Both offshore and onshore banking centres often have depositor compensation schemes. For example: The Isle of Man compensation scheme guarantees £50,000 of net deposits per individual depositor, or £20,000 for most other categories of depositor. Potential depositors should be aware that any deposits over the guaranteed amount are at risk. However, only offshore centres such as the Isle of Man have refused to compensate depositors 100% of their funds following bank collapses. Onshore depositors have been refunded in full, regardless of what the compensation limit of that country has stated. Thus, banking offshore is historically riskier than banking onshore.
- Offshore banking has been associated in the past with the underground economy and organized crime, thanks to movies such as the Firm through money laundering. Following September 11, 2001, offshore banks, onshore banks along with clearing houses, have been accused of helping various organized crime gangs, terrorist groups, and other state or non-state actors.
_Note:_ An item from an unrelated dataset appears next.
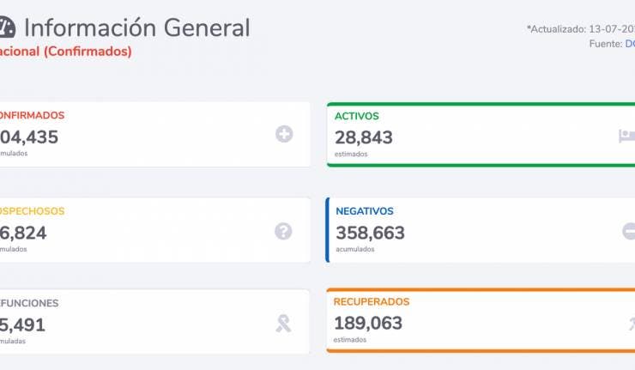Open the Fuente source link
The width and height of the screenshot is (635, 370).
[629, 44]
However, offshore banking is a legitimate financial service used by many expatriate and international workers.
- Offshore jurisdictions can be remote, and therefore costly to visit, so physical access can be difficult. This problem has been alleviated to a considerable extent with the advent and realization of online banking as a practical system.
- Offshore private banking is usually more accessible to those with higher incomes, because of the costs of establishing and maintaining offshore accounts. However, simple savings accounts can be opened by anyone and maintained with scale fees equivalent to their onshore counterparts. The tax burden in developed countries thus falls disproportionately on middle-income groups. Historically, tax cuts have tended to result in a higher proportion of the tax take being paid by high-income groups in doubles from time to time, as previously sheltered income is brought back into the mainstream economy. The Laffer curve demonstrates this tendency.
- The US Bank Secrecy Act requires U.S. Taxpayers to file a Department of the Treasury Form 90–22.1 Report of Foreign Bank and Financial Accounts (FBAR: Each person or entity (including a bank) subject to the jurisdiction of the United States having an interest in, signature, or other authority over one or more bank, securities, or other financial accounts in a foreign country must file an FBAR if the aggregate value of such accounts at any point in a calendar year exceeds $10,000. (31 CFR 103.24). A recent District Court case in the 10th Circuit may have significantly expanded the definition of "interest in" and "other Authority".
- Offshore bank accounts are sometimes touted as the solution to every legal, financial, and asset protection strategy, but the benefits are often exaggerated as in the more prominent jurisdictions, the level of Know Your Customer evidence required underplayed.

==Banking services==
It is possible to obtain the full spectrum of financial services from offshore banks, including:
- Savings accounts
- Corporate administration
- Credit
- Deposit taking
- Foreign exchange
- Fund management
- Investment management and investment custody
- Debit and Credit Cards
- Letters of credit and trade finance
- Trustee services
- Wire- and electronic funds transfers

Not every bank provides each service. Banks tend to polarise between retail services and private banking services. Retail services tend to be low-cost and undifferentiated, whereas private banking services tend to bring a personalised suite of services to the client.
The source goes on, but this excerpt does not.